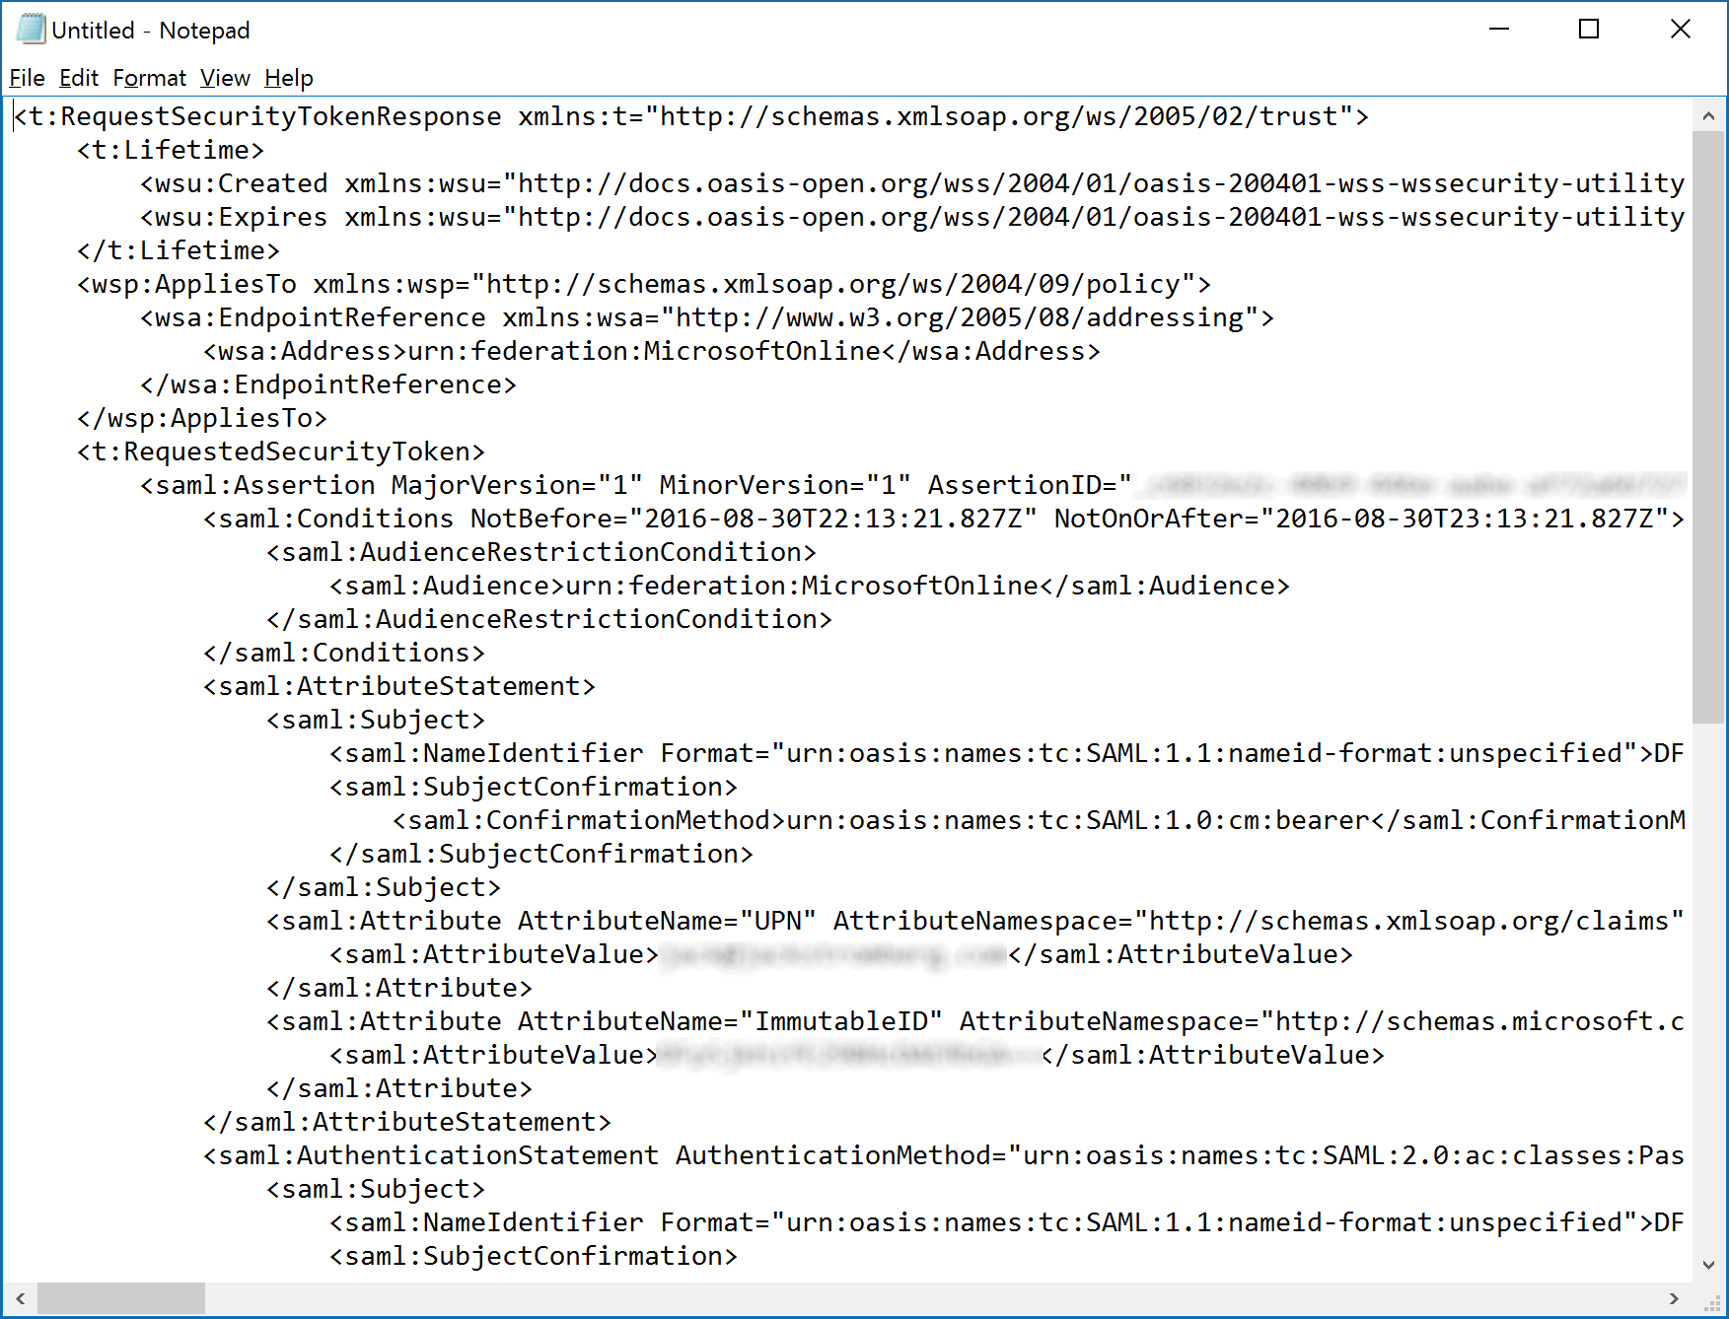
Task: Click the resize grip in the bottom-right corner
Action: pyautogui.click(x=1714, y=1303)
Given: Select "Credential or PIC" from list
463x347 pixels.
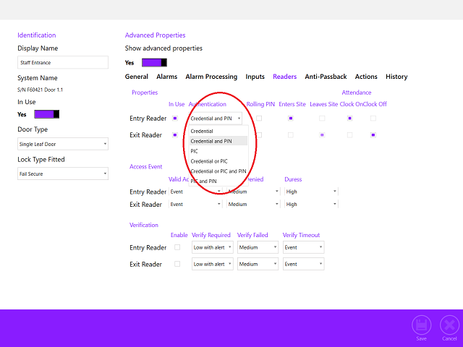Looking at the screenshot, I should [210, 161].
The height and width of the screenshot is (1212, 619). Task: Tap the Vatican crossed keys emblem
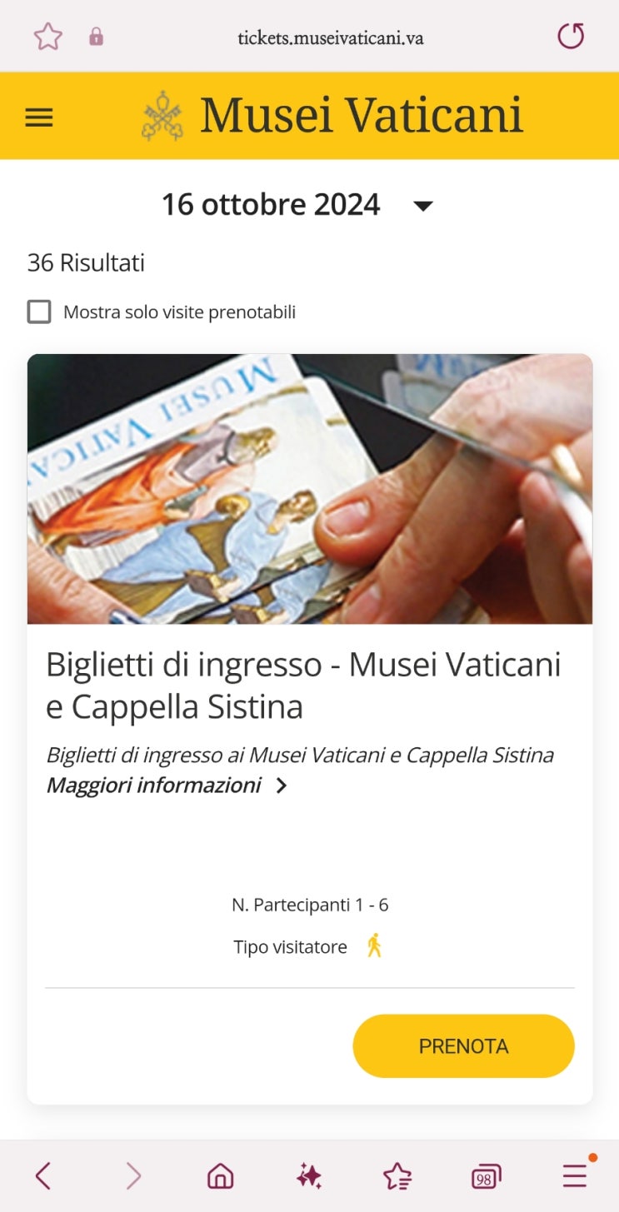162,116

════════

Keeping pictures out, repeat exactly the lines from the one containing "The height and" through the end of the listing.

- Response area -
The height and width of the screenshot is (1212, 619). Task: Tap the Vatican crossed keys emblem
162,116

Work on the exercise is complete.